---- EXTRAIT DE LA PAGE
Il est plus difficile de combattre les usages publics que des
arrivistes, de bonne et de mauvaise foi, peuvent faire dans leurs
micro-milieux d’une pensée dont la nouveauté, même mal comprise, peut
leur donner quelque éclat. Quelques exemples récents illustrent cette
misère. Le premier est celui d’un auteur qui, dans un texte de 2006 sur
les événements dans les banlieues françaises en 2005 cite abondamment
plusieurs ouvrages téléologues, en bonne place au milieu d’une foule
d’autres auteurs, mais sans jamais être capable de citer la position des
téléologues, pourtant clairement exprimée, sur ces événements. Pour ce « Sent Sur »,
les citations servent de tapisserie à fleur dans l’effort de
parler sans rien dire. Ici, la téléologie est vidée de son idée, de sa
négativité, et de son urgence offensive. Voilà bien la manière la plus
hostile d’éviter toute critique de la téléologie : la présenter dans un
cadre dont la synthèse est inoffensive.
Dans le même état d’esprit, les téléologues n’approuveraient jamais,
s’ils étaient consultés, leur inscription au titre de « Lectures
obligatoires » à la préparation d’un séminaire du département de science
politique de l’université de Montréal, intitulé « Démocratie et
contestation – questions éthiques », comme celui qui semble avoir eu
lieu de janvier à avril 2006. Que nos ennemis aient l’obligation de nous
lire nous paraît assez juste, mais alors que l’hostilité ne soit pas
masquée derrière un discours qui laisserait penser qu’il serait une
critique de la société en place.
--------
---- DONNÉES FOURNIES
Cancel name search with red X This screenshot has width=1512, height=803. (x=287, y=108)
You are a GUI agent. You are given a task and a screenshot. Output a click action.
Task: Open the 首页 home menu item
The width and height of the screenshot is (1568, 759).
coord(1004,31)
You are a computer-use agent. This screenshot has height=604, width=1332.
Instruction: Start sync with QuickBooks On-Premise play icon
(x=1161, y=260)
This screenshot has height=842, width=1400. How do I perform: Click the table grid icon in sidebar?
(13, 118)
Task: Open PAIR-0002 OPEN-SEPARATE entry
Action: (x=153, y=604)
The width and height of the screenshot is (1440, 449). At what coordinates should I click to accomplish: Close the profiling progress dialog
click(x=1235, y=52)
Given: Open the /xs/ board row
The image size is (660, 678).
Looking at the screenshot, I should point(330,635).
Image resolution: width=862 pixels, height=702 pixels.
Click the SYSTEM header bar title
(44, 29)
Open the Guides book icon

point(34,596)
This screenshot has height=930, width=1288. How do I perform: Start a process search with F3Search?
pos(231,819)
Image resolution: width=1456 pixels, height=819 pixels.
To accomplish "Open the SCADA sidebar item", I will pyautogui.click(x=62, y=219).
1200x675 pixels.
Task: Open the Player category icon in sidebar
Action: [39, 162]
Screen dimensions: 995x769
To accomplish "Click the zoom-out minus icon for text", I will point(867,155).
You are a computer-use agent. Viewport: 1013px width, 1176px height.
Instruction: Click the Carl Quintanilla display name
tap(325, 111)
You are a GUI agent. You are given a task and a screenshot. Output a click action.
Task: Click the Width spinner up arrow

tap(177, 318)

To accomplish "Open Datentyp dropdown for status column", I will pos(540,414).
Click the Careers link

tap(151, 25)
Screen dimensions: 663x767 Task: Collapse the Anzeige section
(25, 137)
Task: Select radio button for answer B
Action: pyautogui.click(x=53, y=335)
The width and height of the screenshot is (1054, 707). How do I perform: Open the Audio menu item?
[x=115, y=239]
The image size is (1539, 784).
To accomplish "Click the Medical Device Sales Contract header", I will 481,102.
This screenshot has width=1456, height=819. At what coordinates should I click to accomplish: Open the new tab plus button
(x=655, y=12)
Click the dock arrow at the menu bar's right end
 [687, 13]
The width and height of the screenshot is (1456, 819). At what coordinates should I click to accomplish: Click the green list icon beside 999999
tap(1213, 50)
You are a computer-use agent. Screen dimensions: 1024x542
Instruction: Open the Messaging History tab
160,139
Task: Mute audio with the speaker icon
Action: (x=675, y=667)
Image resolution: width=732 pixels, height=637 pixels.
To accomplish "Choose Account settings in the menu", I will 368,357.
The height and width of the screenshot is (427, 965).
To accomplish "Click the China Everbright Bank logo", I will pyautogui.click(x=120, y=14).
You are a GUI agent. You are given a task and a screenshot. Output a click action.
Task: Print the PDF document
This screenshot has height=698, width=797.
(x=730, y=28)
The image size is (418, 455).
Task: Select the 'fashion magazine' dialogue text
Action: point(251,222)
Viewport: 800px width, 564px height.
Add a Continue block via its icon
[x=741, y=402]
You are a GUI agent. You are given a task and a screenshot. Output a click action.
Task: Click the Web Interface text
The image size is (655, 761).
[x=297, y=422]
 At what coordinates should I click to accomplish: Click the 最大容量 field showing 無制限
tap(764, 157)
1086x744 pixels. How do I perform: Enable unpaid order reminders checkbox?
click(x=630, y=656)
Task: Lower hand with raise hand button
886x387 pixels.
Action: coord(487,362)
--------
CONSIGNES ▸
1. Les affirmations suivantes s'accordent-elles avec l'extrait sur la téléologie ? Répondez par oui ou par non, en citant les mots du texte qui le prouvent.
(a) Le texte de 2006 traite des événements survenus dans les banlieues françaises en 2005.
(b) L'auteur de ce texte rapporte la position des téléologues sur ces événements.
(c) Le séminaire relevait du département de sociologie de l'université de Montréal.
2. Répondez brièvement aux questions suivantes d'après l'extrait sur la téléologie.
(a) Quel est l'intitulé du séminaire ?
(b) À quoi servent les citations dans le texte de 2006, selon l'extrait ?
(c) Pendant quelle période le séminaire semble-t-il avoir eu lieu ?
3. Rédigez la suite de l'extrait sur la téléologie, à partir de sa dernière phrase.

CORRIGÉ ▸
1.
(a) Oui : « dans un texte de 2006 sur les événements dans les banlieues françaises en 2005 ».
(b) Non : « sans jamais être capable de citer la position des téléologues, pourtant clairement exprimée, sur ces événements ».
(c) Non : « du département de science politique de l’université de Montréal ».

2.
(a) « Démocratie et contestation – questions éthiques ».
(b) Elles servent de tapisserie à fleur dans l’effort de parler sans rien dire.
(c) De janvier à avril 2006.

3.
Un demi-cran plus loin, il y a le plagiat. Un certain Jean-Raoul de
Marcenac, œuvrant pour une ONG suédoise spécialisée dans les problèmes
de l’enfance, publie sur le site de cette association un texte intitulé
« De l’aliénation » qui est en fait un large extrait de la première
théorie téléologique de ce phénomène, parue en 1994 dans le bulletin n° 7
de la Bibliothèque des Emeutes sous le titre « Ali et Nation ». Le
hardi faussaire n’a modifié que très peu de phrases, notamment la
première et la dernière de son extrait, sans doute pour être plus
difficilement repérable. Et cette escroquerie intellectuelle qui spécule
visiblement sur le fait que personne ne lira ce genre de texte là où Jean-Raoul l’a déposé, serait surtout comique si elle n’était pas
précédée d’une mention qui affirme impudemment : « Ce texte a déjà été
publie de manière anonyme et envoyé à differents représentants
d'organisations pour défence du droit parental et celui des enfants. Il
est édité ici avec le consentement de son auteur. » Nous sommes ici
contraints d’assurer que, en ce qui concerne le consentement de
l’auteur, il s’agit d’un mensonge sec.
« Invitations au Débat sur la Totalité » et « Laboratoire des frondeurs »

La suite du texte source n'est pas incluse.